___ SOURCE DATA ___

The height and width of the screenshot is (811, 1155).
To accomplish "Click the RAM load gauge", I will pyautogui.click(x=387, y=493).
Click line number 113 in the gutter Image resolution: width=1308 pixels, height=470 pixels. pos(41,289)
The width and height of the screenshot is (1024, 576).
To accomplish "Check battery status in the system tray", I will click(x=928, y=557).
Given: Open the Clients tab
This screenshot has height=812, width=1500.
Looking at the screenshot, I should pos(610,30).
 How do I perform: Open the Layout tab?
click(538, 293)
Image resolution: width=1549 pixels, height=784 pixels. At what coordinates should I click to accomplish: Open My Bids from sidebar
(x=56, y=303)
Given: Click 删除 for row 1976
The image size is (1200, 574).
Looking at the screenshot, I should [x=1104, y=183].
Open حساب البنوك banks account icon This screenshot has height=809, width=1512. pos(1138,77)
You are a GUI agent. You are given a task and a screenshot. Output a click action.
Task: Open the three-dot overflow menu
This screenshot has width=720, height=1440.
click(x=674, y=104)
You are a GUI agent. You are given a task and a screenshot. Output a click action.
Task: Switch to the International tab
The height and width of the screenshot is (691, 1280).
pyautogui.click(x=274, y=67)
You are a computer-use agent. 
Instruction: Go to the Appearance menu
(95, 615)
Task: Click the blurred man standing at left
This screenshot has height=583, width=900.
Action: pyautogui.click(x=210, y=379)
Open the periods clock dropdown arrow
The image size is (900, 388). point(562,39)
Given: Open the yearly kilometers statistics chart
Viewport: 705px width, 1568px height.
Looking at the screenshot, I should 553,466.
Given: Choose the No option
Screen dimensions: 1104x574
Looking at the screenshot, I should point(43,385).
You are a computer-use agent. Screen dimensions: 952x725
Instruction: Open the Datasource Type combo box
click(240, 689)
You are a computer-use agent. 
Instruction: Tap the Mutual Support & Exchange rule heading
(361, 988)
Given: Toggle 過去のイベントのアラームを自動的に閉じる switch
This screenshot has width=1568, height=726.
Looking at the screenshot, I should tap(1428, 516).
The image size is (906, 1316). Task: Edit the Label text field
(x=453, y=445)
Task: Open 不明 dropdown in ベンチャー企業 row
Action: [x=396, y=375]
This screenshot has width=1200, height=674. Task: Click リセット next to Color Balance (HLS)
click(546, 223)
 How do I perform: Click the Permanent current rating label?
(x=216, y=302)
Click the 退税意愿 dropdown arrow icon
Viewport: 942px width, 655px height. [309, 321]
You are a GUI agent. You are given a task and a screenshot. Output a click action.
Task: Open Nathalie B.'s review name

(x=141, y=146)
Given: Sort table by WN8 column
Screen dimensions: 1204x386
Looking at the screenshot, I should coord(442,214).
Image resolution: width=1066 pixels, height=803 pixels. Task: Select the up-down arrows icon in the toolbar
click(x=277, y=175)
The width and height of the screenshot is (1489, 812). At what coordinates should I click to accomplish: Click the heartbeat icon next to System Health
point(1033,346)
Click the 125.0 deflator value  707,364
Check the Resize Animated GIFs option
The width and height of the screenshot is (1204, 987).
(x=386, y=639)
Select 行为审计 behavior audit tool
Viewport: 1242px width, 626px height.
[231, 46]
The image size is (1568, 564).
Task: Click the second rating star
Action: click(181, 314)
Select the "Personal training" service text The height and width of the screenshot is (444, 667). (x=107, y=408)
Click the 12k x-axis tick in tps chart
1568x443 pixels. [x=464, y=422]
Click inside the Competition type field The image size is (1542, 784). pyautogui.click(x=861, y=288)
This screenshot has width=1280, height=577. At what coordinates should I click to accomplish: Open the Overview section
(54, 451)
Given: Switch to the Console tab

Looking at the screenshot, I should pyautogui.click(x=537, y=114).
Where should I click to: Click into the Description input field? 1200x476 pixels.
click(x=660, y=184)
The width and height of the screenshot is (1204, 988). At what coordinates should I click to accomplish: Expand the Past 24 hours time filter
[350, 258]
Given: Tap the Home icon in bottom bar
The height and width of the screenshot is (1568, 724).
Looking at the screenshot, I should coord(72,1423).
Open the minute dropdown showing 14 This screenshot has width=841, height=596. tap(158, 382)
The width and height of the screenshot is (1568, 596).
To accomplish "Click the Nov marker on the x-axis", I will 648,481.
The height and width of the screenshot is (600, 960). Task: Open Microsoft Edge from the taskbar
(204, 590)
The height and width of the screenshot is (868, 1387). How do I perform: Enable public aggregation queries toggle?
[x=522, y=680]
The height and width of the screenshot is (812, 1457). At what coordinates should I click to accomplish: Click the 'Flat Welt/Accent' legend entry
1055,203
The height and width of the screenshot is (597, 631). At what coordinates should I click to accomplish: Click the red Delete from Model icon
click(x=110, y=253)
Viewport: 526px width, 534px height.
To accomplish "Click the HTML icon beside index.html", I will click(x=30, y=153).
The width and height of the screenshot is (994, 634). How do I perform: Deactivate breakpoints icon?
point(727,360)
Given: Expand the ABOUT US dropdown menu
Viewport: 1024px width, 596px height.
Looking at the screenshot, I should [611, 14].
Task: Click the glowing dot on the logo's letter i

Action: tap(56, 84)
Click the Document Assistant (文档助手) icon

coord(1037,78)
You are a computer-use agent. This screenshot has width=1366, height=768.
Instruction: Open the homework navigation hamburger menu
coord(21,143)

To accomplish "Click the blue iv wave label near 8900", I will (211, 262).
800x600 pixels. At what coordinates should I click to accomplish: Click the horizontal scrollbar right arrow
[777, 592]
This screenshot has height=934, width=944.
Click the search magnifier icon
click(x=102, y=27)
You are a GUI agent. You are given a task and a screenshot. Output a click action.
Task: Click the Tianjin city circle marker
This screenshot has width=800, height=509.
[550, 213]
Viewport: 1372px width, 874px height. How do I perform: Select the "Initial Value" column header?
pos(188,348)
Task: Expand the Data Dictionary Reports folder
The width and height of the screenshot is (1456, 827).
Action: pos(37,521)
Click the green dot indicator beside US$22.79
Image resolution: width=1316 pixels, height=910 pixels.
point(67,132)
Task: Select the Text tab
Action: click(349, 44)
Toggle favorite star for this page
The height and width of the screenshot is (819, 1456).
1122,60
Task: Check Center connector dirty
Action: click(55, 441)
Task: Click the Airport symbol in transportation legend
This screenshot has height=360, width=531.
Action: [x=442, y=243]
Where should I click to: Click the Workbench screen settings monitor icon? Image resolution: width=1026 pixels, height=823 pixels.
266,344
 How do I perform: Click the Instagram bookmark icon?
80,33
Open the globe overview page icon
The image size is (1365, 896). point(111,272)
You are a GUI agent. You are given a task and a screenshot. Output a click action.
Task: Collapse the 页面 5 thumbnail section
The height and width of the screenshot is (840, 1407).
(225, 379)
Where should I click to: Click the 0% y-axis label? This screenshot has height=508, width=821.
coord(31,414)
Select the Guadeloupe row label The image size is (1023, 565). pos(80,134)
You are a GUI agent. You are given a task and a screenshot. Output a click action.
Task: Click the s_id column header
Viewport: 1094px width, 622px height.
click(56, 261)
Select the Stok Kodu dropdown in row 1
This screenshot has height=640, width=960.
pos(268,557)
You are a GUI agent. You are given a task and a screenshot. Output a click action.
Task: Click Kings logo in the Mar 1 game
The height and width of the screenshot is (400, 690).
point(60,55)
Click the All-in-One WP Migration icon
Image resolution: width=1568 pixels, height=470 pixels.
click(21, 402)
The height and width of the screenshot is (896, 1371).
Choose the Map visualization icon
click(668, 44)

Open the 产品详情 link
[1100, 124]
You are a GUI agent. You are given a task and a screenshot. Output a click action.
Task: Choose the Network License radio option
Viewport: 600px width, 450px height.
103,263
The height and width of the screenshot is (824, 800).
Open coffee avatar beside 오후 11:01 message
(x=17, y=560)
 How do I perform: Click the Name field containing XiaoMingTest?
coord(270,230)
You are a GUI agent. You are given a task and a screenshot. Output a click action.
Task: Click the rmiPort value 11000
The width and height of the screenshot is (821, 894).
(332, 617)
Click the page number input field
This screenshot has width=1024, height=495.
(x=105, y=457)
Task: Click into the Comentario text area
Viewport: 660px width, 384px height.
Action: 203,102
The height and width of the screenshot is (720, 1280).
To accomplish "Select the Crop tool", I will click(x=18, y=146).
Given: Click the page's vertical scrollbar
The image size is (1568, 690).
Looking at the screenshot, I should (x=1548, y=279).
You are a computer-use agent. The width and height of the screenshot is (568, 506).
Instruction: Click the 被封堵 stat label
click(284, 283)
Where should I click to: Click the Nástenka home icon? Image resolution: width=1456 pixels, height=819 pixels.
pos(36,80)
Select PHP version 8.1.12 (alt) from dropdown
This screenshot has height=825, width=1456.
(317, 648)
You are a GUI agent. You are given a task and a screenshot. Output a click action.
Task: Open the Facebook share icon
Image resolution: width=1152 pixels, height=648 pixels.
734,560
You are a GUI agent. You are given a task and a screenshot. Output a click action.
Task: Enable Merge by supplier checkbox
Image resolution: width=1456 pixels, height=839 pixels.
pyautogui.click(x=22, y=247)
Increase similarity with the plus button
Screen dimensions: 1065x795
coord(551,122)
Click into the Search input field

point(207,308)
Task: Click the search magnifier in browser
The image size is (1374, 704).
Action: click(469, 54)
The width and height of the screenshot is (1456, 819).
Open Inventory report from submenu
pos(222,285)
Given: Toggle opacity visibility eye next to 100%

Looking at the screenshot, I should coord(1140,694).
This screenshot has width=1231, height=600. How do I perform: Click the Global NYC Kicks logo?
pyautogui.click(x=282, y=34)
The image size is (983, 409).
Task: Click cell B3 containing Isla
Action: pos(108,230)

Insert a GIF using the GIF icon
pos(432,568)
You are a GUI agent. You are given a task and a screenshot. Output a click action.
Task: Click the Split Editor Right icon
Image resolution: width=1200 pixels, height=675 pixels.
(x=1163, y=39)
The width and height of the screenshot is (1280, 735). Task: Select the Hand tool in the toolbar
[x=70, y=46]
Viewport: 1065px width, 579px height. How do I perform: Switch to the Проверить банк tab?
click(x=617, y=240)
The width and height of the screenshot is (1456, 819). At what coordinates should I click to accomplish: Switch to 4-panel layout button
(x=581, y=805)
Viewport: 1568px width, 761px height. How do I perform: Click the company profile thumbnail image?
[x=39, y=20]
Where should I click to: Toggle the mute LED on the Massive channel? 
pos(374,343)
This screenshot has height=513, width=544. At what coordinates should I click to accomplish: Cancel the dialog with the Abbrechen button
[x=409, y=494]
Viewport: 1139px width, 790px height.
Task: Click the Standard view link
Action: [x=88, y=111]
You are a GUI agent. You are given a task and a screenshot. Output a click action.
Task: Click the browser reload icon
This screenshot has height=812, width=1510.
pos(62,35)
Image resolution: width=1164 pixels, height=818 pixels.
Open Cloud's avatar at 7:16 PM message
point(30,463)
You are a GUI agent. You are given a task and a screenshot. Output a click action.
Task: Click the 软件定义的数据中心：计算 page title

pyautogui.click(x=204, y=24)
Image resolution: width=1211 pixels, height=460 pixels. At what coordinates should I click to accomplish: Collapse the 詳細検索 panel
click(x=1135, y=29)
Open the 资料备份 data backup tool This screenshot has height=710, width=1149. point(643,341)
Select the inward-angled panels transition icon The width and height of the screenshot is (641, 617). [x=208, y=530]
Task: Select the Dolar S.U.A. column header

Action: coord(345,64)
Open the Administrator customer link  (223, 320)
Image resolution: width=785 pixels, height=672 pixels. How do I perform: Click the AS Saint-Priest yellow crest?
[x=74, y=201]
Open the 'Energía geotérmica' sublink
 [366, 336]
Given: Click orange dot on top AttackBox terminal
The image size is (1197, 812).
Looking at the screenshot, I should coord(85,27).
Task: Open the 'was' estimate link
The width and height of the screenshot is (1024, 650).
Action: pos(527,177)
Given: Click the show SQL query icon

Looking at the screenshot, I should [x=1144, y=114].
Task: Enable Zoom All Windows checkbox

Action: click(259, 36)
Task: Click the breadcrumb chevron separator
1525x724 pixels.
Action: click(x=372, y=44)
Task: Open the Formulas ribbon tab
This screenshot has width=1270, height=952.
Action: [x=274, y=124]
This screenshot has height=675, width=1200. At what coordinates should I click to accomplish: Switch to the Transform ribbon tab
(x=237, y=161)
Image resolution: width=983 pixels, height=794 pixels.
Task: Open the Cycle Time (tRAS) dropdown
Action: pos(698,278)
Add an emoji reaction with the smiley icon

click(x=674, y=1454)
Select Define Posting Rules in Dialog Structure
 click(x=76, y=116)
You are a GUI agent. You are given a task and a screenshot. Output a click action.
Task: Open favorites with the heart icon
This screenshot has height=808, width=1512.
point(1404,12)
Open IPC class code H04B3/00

___

◆ **PROBLEM STATEMENT**: Report every line of the items above that contains the string "input", copying each such line in full. Case matters when matching.

◆ **THE REPLY**:
Where should I click to: Click into the Description input field? 1200x476 pixels.
Click the page number input field
Click into the Search input field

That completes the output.